En gros, Le Temps de l’éveil, premier tome de la série, pose le décor, comme il est coutume de le faire. Unité de temps : 2030. Unité de lieu : Octogonia, le campus du futur. Unité d’action ? Là, ça se complique un peu. Dudd et Ted sont des chercheurs en informatique qui sont chargés, par un commanditaire inconnu, de mettre en place un programme permettant de répondre à la grande question : Qu’est-ce que Dieu ? Ou serait-ce plutôt : Qui est Dieu ? Ce qui ne veut pas du tout dire la même chose. Doivent-ils désigner, choisir, privilégier un Dieu parmi tous les Dieux… de la création humaine… Doivent-ils analyser ce que veut dire croire en un Dieu ? Ou encore considérer Dieu comme un concept, comme une sorte de réflexe purement humain ? Vaste programme… Le but de cette manœuvre ? Est-ce fédérer autour d’un unique « emblème transcendantal » la pensée de l’Humanité ? Projet divin ou démoniaque ? Est-ce faire la paix entre les peuples en résolvant le problème épineux du polythéisme, ou est-ce hiérarchiser les croyances pour qu’une seule d’entre elles triomphe dans ce rapport de force ? Ce sont les questions que suggère le nœud de l’intrigue. Mais les réponses… Marie, l’étudiante en théologie est là pour mettre le doigt sur ces contradictions.
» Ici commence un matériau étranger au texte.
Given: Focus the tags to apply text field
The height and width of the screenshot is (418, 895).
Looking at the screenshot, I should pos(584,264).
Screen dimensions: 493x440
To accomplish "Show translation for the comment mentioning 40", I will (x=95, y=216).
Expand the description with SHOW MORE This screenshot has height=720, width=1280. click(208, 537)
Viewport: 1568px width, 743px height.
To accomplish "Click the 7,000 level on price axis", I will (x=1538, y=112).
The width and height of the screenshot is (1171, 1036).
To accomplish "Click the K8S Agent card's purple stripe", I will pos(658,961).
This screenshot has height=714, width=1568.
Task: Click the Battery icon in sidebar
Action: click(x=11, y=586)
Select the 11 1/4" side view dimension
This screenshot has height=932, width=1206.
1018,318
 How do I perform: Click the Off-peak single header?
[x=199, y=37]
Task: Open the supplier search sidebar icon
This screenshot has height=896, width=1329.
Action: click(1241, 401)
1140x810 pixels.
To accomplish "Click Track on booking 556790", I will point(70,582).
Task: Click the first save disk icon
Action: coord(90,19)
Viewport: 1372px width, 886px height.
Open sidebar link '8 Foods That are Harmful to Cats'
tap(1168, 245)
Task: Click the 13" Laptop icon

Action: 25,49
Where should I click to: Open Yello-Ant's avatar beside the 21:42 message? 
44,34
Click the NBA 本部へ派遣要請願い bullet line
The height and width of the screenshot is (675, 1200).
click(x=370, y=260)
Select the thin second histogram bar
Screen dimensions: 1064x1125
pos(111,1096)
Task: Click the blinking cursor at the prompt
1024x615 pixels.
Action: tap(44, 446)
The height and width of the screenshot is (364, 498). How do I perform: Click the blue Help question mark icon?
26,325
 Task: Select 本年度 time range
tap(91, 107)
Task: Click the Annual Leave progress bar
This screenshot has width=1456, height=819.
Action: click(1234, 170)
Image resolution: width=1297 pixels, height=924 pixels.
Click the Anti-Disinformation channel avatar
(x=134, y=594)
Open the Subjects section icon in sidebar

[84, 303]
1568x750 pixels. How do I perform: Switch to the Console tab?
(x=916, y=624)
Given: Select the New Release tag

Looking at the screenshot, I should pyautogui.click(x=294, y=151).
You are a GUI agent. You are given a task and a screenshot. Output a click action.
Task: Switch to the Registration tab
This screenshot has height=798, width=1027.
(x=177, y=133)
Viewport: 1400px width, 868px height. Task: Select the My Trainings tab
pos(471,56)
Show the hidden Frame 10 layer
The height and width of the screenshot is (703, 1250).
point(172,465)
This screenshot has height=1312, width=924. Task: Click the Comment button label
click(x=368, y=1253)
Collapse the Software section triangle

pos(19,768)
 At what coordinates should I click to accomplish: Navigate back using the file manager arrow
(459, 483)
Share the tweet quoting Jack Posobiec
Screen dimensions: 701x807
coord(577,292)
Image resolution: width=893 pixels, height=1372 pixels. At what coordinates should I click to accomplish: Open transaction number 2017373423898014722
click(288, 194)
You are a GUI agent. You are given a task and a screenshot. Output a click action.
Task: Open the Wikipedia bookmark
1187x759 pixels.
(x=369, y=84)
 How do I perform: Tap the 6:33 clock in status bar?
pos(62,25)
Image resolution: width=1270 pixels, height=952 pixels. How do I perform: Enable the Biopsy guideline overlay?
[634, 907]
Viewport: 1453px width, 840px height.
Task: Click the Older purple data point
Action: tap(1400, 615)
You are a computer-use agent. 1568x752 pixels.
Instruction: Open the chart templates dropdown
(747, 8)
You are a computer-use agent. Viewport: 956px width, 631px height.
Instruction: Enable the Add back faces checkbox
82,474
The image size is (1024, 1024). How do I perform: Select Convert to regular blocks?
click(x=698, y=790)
Tant qu’on ne saura pas qui est ce « directeur de recherche », le suspens demeurera. Quelles sont ses propres motivations ? Le seul indice dont nous disposons (mais peut-être s’agit-il d’une fausse piste ?), c’est Hates, le génial créateur de cette cité universitaire à l’échelle planétaire. Tour à tour persuadé de rivaliser avec Dieu et foudroyé par un cancer qui lui fait prendre conscience de sa pauvre condition de mortel, Hates vacille, se ronge et se remet violemment en question. La mise en place est un peu laborieuse, mais malgré cette lacune, Malnati fait des petites merveilles, en particulier dans sa palette de couleurs et la grande précision de ses dessins. Les scènes sont particulièrement vivantes (à noter les excellentes onomatopées qui fusent au bon moment), détaillées et réalistes.